Seu decreto foi atendido prontamente, o corrupto implorava misericórdia enquanto perdia os membros e logo em seguida foi largado a esmo para morrer sangrando, dessa forma todos puderam ver a face sangrenta e impiedosa do senhor feudal, desde aquele instante influenciado pelo jovem e tímido consiliário. Foi um perfeito liame, pode-se dizer que a partir dali um completou o outro. Edgard precisava de um resgate, alguém que pudesse ver esperteza em seu ser, alguém que aprimorasse suas qualidades e visse algo bom em sua gana, porém conseguiu mais que isso, obteve um pai. O Conde precisava de alguém que despertasse nele a razão para viver novamente, alguém que o fizesse emergir do poço da aflição, sair do escuro e distribuir a dor que sente para todos. Depois de ver o sangue do homem derramando por uma ruela, não quis mais se condenar pela morte de sua esposa guardando para si a dor, resolveu externar esse desgosto para quem merecesse, ele aspirou distribuir essa amargura e esse sofrimento só não sabia como.

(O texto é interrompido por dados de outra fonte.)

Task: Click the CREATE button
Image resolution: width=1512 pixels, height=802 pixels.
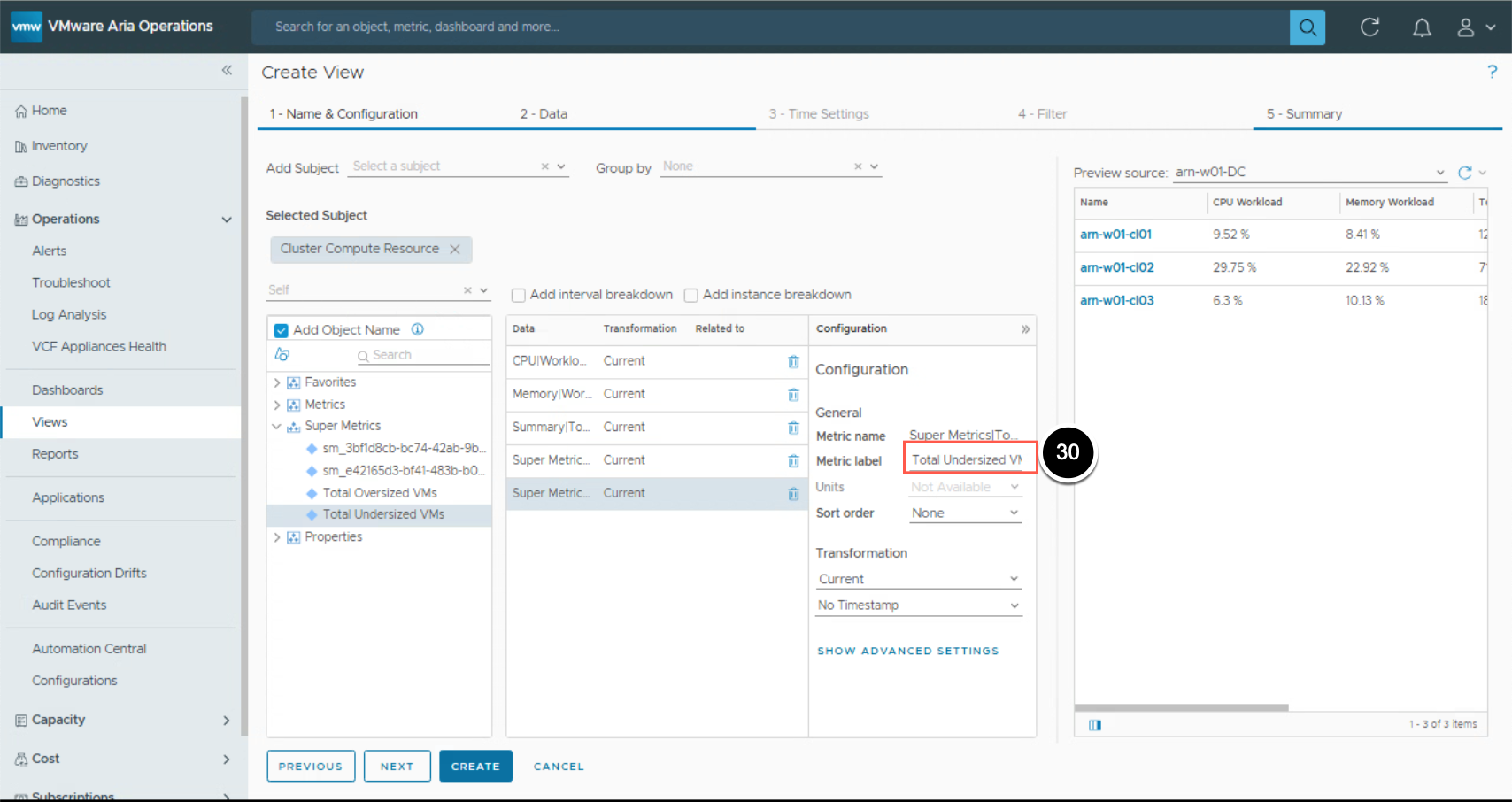Action: point(475,767)

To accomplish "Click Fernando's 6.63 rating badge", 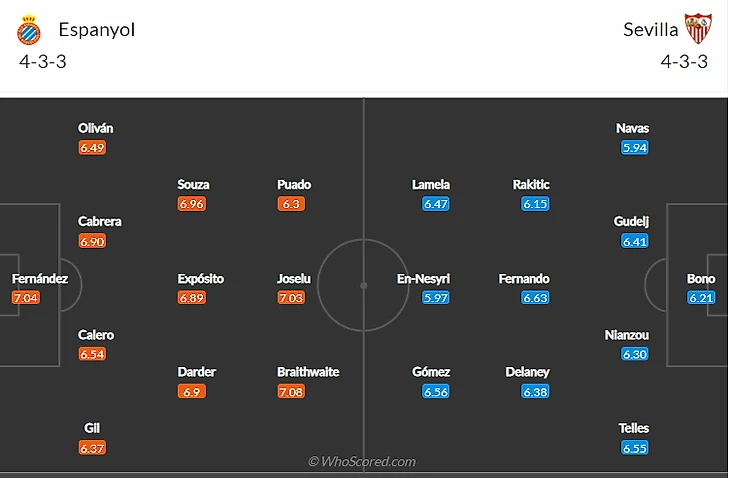I will (x=535, y=298).
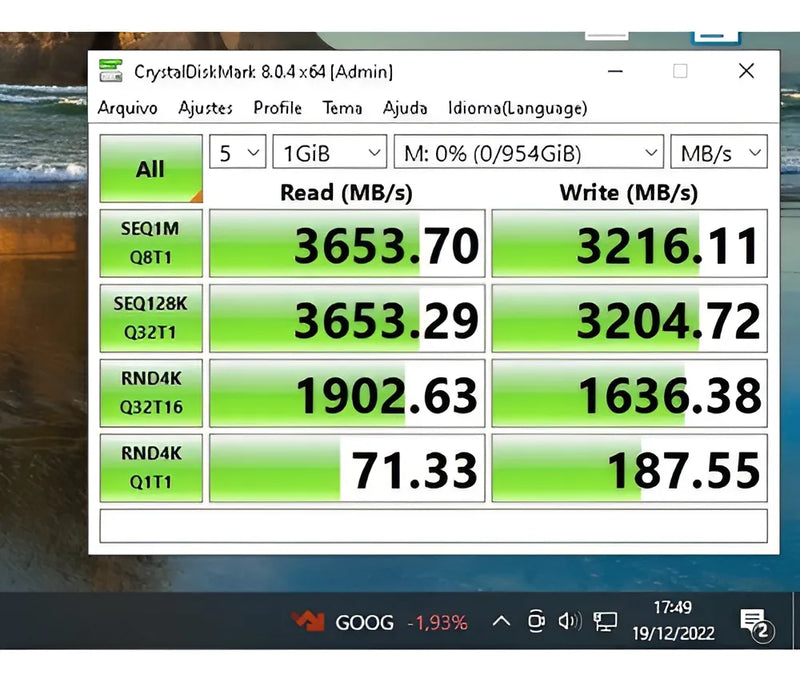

O tempo passou Edgard foi ganhando cada vez mais espaço nas decisões de Moire. Agora bem diferente de antes, cresceu e se tornou um homem aristocrático, mais por dentro não esquecera o seu passado e faz qualquer coisa para massacrar a plebe, teve realmente o que sonhara anteriormente. Sua vida mudou tornou-se a segunda pessoa mais importante daquele lugar, nada era decidido sem a sua palavra e o Conde Hérbio cada vez mais entregava a regência nas mãos do seu pupilo. Fechando os olhos para suas maldades e virando as costas para o seu povo. Um colocava em prática sua vingança e o outro queria ver a dor que sentia no semblante dos colonos.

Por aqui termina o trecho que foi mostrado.